SOURCE DATA:

+++

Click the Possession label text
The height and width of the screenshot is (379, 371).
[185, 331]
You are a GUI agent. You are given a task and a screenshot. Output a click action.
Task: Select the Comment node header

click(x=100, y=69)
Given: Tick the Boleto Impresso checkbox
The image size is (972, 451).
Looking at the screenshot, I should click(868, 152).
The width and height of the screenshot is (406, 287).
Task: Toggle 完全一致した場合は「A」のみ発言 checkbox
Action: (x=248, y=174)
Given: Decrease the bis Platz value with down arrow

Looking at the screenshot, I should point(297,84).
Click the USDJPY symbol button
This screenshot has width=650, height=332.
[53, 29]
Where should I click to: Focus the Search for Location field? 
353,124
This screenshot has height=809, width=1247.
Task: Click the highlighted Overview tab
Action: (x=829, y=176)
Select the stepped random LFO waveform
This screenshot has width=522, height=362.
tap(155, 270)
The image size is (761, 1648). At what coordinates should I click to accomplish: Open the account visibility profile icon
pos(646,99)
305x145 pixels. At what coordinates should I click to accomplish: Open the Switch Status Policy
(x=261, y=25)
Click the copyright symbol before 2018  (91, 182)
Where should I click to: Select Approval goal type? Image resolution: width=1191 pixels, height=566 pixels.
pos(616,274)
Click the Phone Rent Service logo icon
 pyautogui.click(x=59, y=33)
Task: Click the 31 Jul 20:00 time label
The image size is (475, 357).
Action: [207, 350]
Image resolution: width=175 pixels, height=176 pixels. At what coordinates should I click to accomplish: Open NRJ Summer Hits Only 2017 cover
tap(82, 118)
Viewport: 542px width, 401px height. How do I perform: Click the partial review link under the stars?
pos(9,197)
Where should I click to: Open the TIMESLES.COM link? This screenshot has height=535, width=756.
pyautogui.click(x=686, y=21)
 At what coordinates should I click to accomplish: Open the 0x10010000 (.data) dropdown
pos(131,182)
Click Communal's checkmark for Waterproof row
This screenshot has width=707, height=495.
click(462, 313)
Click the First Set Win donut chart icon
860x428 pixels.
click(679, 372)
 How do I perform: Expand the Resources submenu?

+++

YOUR OBJECTIVE: Your task is to transcribe each record faithfully and in full.

SOLUTION:
Click the Possession label text
The height and width of the screenshot is (379, 371).
[185, 331]
You are a GUI agent. You are given a task and a screenshot. Output a click action.
Task: Select the Comment node header

click(x=100, y=69)
Given: Tick the Boleto Impresso checkbox
The image size is (972, 451).
Looking at the screenshot, I should click(868, 152).
The width and height of the screenshot is (406, 287).
Task: Toggle 完全一致した場合は「A」のみ発言 checkbox
Action: (x=248, y=174)
Given: Decrease the bis Platz value with down arrow

Looking at the screenshot, I should point(297,84).
Click the USDJPY symbol button
This screenshot has width=650, height=332.
[53, 29]
Where should I click to: Focus the Search for Location field? 
353,124
This screenshot has height=809, width=1247.
Task: Click the highlighted Overview tab
Action: (x=829, y=176)
Select the stepped random LFO waveform
This screenshot has width=522, height=362.
tap(155, 270)
The image size is (761, 1648). At what coordinates should I click to accomplish: Open the account visibility profile icon
pos(646,99)
305x145 pixels. At what coordinates should I click to accomplish: Open the Switch Status Policy
(x=261, y=25)
Click the copyright symbol before 2018  (91, 182)
Where should I click to: Select Approval goal type? Image resolution: width=1191 pixels, height=566 pixels.
pos(616,274)
Click the Phone Rent Service logo icon
 pyautogui.click(x=59, y=33)
Task: Click the 31 Jul 20:00 time label
The image size is (475, 357).
Action: [207, 350]
Image resolution: width=175 pixels, height=176 pixels. At what coordinates should I click to accomplish: Open NRJ Summer Hits Only 2017 cover
tap(82, 118)
Viewport: 542px width, 401px height. How do I perform: Click the partial review link under the stars?
pos(9,197)
Where should I click to: Open the TIMESLES.COM link? This screenshot has height=535, width=756.
pyautogui.click(x=686, y=21)
 At what coordinates should I click to accomplish: Open the 0x10010000 (.data) dropdown
pos(131,182)
Click Communal's checkmark for Waterproof row
This screenshot has width=707, height=495.
click(462, 313)
Click the First Set Win donut chart icon
860x428 pixels.
click(679, 372)
 How do I perform: Expand the Resources submenu?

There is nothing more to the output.